|Businessmen CC image courtesy of VoxPhoto on Flickr.|
Art: A Form of Communication
Aside from pointing out that artists are savvy businesspeople in their own right (whether it’s Titian or Damien Hirst), the column also notes that business is not only numbers game. "Most bosses spend a huge amount of time ‘messaging’ and ‘reaching out’, yet few are much good at it. Their prose is larded with clichés and garbled with gobbledegook." Indeed, when I was in college, some of the business majors I knew said they struggled through the few papers they had to do for their humanities requirements. (Meanwhile, as an English and Art History major, I did little BUT write papers.) It surprised me that there was so little writing in the business curriculum—after all, writing is a form of communicating, as is all art. Strategic plans and marketing analyses still require solid communication skills!

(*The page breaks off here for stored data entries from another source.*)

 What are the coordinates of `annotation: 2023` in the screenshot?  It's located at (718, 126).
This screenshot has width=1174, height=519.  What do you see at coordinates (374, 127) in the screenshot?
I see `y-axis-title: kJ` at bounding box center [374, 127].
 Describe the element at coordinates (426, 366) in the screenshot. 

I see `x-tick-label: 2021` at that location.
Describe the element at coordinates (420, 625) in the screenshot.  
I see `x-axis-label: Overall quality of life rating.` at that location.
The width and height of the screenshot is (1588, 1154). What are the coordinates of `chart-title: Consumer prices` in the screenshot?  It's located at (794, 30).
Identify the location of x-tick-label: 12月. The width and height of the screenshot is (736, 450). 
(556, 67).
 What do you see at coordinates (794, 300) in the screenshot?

Creativity: Not just for right-brainers
But what businesses can learn from the arts goes beyond a blurring of the hard versus soft skills divide. Last July, Newsweek's coverage of the Creativity Crisis created a stir in business, art, and education circles. The magazine reported that American students are falling behind on the creativity front—even as their collective IQ continues to rise. Kids are getting smarter, but they aren’t learning the skills they need to be creative. As Newsweek discussed, innovation is next to impossible without creativity. And beyond hard skills and soft skills, what is a good business without innovation? In Leadership, a course I took at NYU’s esteemed Stern School of Business, my professor constantly emphasized that differentiation is the key to strategy—and innovation has got to be one of the best differentiators there is.
Though Newsweek took pains to separate the Creativity Crisis from art education, I would argue that the link is still a strong one—particularly when viewed in light of the National Endowment for the Arts’ recently released report (pdf, 3.8 MB) on art education in the US. The study noted a correlation between a decline in art education for our nation’s students…one I suspect would also correlate with this decline in creativity that Newsweek covered.
Showing the practical applications of an art education—and especially ones that can translate into a career, in the arts or otherwise—is a great way to demonstrate the myriad ways art education bolsters our nations’ students. Do you have any examples of innovation that you have seen from your students in the art room? They could make a great advocacy anecdote!